[opensuse-xorg] XOrg deadlock in a multi-threaded X app that works on FC/RHEL distributions
I am trying to get a library (written by someone else) to run on OpenSuse 12.1; I am not an X developer, but I inherited it and need things to run. The library is tested and runs on FC13, RHEL 5 and SL6 without problems. But it consistently creates deadlocks in X calls on OpenSuse 12.1 The sequence of events is 1. XInitThreads is called 2. The library creates a thread ("XEventThread") and starts executing it. The thread executes a simple loop that repeatedly calls XNextEvent and passes the returned events elsewhere. 3. XEventThread calls XNextEvent 4. XNextEvent blocks waiting for events; it does not return immediately because there are no windows yet 5. XEventThread releases control to the main app thread 6. the main app thread calls XLockScreen 7 the main app thread starts creating windows 8. The first call to X functions, e.g.
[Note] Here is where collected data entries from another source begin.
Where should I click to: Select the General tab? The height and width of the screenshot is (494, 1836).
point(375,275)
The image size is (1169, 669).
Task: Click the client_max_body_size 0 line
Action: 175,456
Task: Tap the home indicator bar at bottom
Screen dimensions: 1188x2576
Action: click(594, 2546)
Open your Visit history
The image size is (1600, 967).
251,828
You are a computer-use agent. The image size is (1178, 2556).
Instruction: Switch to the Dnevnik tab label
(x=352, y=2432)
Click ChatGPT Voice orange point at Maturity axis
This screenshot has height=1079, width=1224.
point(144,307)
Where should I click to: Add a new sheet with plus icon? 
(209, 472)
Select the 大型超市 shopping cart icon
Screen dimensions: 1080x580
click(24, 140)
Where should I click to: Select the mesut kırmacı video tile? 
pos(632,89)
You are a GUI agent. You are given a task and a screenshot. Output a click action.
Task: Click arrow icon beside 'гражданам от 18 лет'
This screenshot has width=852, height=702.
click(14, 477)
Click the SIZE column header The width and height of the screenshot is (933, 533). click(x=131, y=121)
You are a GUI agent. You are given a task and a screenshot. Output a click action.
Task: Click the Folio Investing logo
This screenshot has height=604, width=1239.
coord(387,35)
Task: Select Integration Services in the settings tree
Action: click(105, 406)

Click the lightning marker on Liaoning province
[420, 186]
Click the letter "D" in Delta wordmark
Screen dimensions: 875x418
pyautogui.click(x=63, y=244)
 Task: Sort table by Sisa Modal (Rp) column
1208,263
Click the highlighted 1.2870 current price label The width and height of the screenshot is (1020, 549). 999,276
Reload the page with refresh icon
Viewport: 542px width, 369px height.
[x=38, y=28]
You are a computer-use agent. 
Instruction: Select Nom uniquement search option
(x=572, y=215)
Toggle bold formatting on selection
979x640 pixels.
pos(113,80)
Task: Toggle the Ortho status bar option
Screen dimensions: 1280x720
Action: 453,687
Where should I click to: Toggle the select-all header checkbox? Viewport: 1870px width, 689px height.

XCreateSimpleWindow, hangs This is with XSyncrhonize enabled; if it is disabled, a few X calls will succeed, but eventually something will hang forever. On the OSes that work (FC13, ScientificLinux 6) the difference is point 8 - the calls to X never lock, everything proceeds happily. It works with a variety of window managers. Why is there a difference on the OpenSuse, and what can I do about it? I am happy to file a bug report with Novell, too, if this appears to be a bug. I originally asked a version of this question on the general X list (well, it started less clearly defined), and got a suggestion that this may be a thread safety fix missing from OpenSuse XLib. http://lists.freedesktop.org/archives/xorg/2012-June/054726.html I also created a cut-down version of the library (in the attached file) that displays the behaviour. On FC13 and RHEL it creates 3 windows with 3-second intervals between them, and then waits forever. It succeeds every time. On OpenSuse 12.1 it freezes as soon as the thread starts, usually on the first call to XCreateSimpleWindow during the creation of the first window. It is not affected by a window manager - fails for all of them. To compile gcc -O2 -ansi -g -DXGRAFIX -I. -DUNIX -D_cplusplus -D_XOPEN_SOURCE=500 -D_REENTRANT -c -o HGraf.o HGraf.c gcc HGraf.o -lpthread -lm -lX11 -L/usr/X11R6/lib mv a.out HGrafTest to run ./HGrafTest Is this indeed an OpenSuse bug, or am I missing something about the program? Thanks, Myrosia
Hallo, Myrosia, did you test it with OpenSuse only on one machine? I mean, perhaps the problem is not specific for OpenSuse but specific for a hardware or a video driver. And what happens if you use remote X, i.e. if you start the program on a Fedora (or other) machine but with the $DISPLAY set to the OpenSuse machine? Sorry that I cannot test it myself in the moment, Werner -- To unsubscribe, e-mail: opensuse-xorg+unsubscribe@opensuse.org To contact the owner, e-mail: opensuse-xorg+owner@opensuse.org
Hi Werner, sorry, should have said. I tested on two different machines: a recent 64-bit laptop and a 4-year-old 32-bit laptop, both DELL, running OpenSuse 12.1, and they exhibit the same deadlock. The hardware is different, but I think the video driver used is the same on both. I don't unfortunately have a different machine to test. I also tested on FC13 running in VirtualBox on one of those laptops, and there is no deadlock on that. I don't have an easy way to run on FC13 with display set to my OpenSuse machines, though I could try. What information would that add? Thanks, Myrosia On Sun, Jun 24, 2012 at 10:32 AM, Werner Scheinast <W.Scheinast@web.de> wrote:
Hallo, Myrosia,
did you test it with OpenSuse only on one machine? I mean, perhaps the problem is not specific for OpenSuse but specific for a hardware or a video driver. And what happens if you use remote X, i.e. if you start the program on a Fedora (or other) machine but with the $DISPLAY set to the OpenSuse machine?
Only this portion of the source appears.